Anyway, I send my CV to Lazarus Monday. It's not a smart career move, it's not fast-tracking, but all things considered, it seems wise.
5 Comments:
John (or whatever your real name is): I initially fast-tracked in my chosen profession. While right now I am in a bit of a career crisis (brought on mostly by unexpected fertility at age 43 shortly after starting a new and demanding job), I'm pretty happy for an underemployed previously type A- personality. And I'm actually having time to play with the Foilbaby and observe the new teeth, the dimpled knees, etc. While I am striving for career security after the dreaded "second child" (in my chosen field, people always say to women who ask about becoming mothers: "Sure, you can have a kid. I don't know how you could seriously manage two, though."). Who wants to be in a job where you can't make allowances for your own frailties (for me, clinical depression and ADHD) and your family (two kids, spouse, handicapped sibling, other sibling and nieces and nephews I like to spend time with, mother who just passed the five year point after breast-cancer surgery). What are you supposed to do? One colleague kept rescheduling his son's fifth birthday party. I think by the second time, the kid got the message. So, go Lazarus.
BTW, I love the fictitious names you give these places. At least, I hope they're fictitious.
Damn John, best of luck. Sometimes, especially as bipolar, it's best to do things that maintain the mental status quo and wellbeing, and not necessarily that which others consider needful. Courageous step.
John,
Your choice shows you are not the man that the "Crow l'obix" is (well obex anyway), and we would all be first rate neurologists.
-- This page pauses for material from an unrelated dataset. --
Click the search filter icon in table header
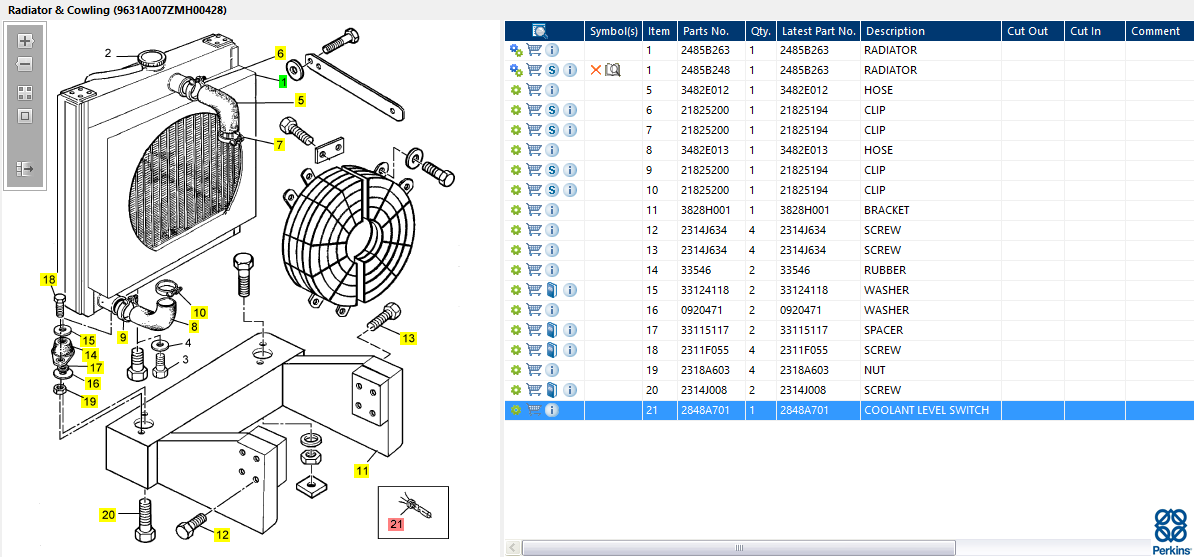This screenshot has width=1194, height=557. 540,31
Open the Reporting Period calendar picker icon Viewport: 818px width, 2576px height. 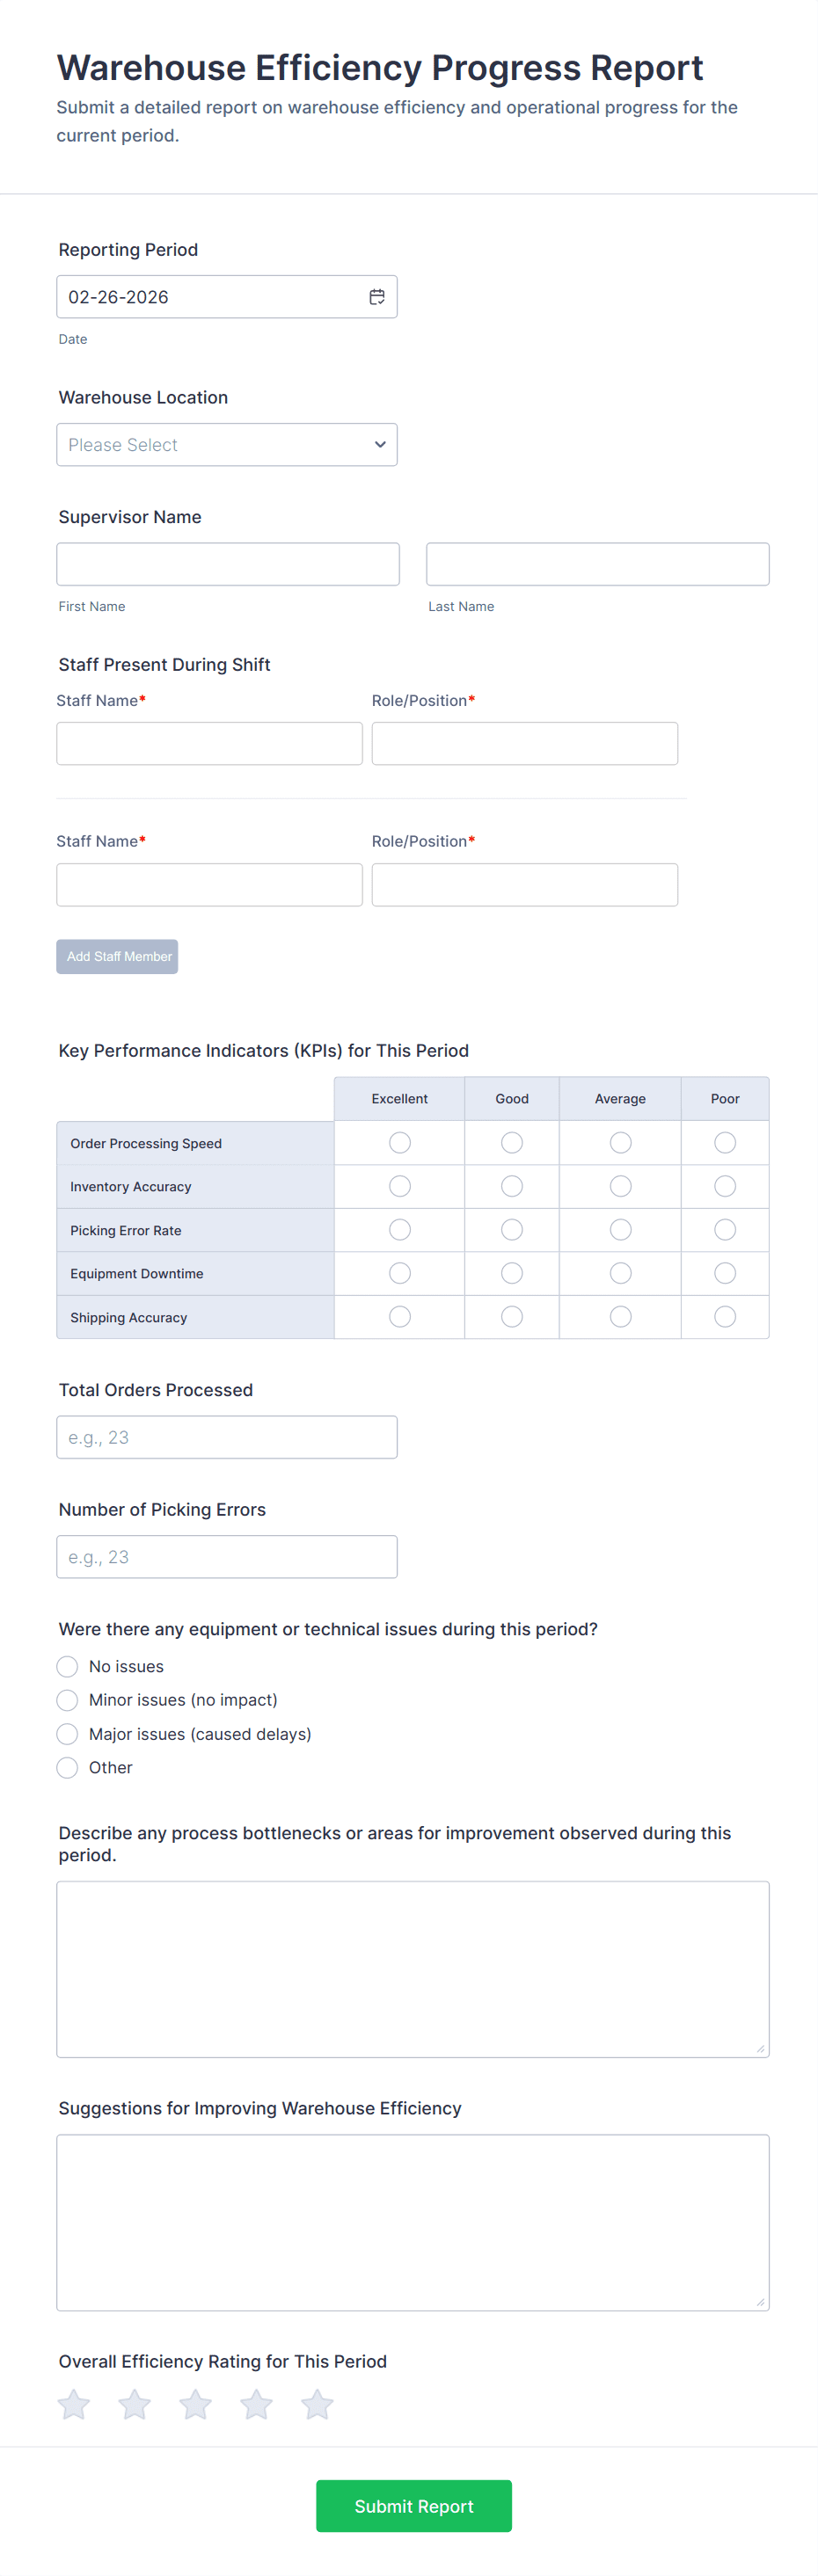(x=377, y=297)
Or "Just because you are a prick doesn't mean, deep down, you are a nice guy" Modus tollens
It has often been said "Don't jusge a book by its cover". I am not of this inclination. More often than not, the cover is what has led me to some absolutely brilliant destinations. Remeber Susana Clarke's 'Jonathon Strange & Mr. Norrell'? Mark Millar's 'Wanted'? Haruki Murakami's books published by Vintage Press?
These covers atrract. They tantalise.
Then you have Rob Liefeld's 'X-force' and you know not to go near it. here's a sinking feeling, a twist in your gut, a clench in your bowels... fear. You don't touch, you don't approach, and you know you've made the right decision.
Just remember to keep an opening for Toby and myself to catch you up when I hit civilisation in July.
Sounds like you made the right decision. Good for you. And in my opinion, Lazarus is lucky to have someone like you.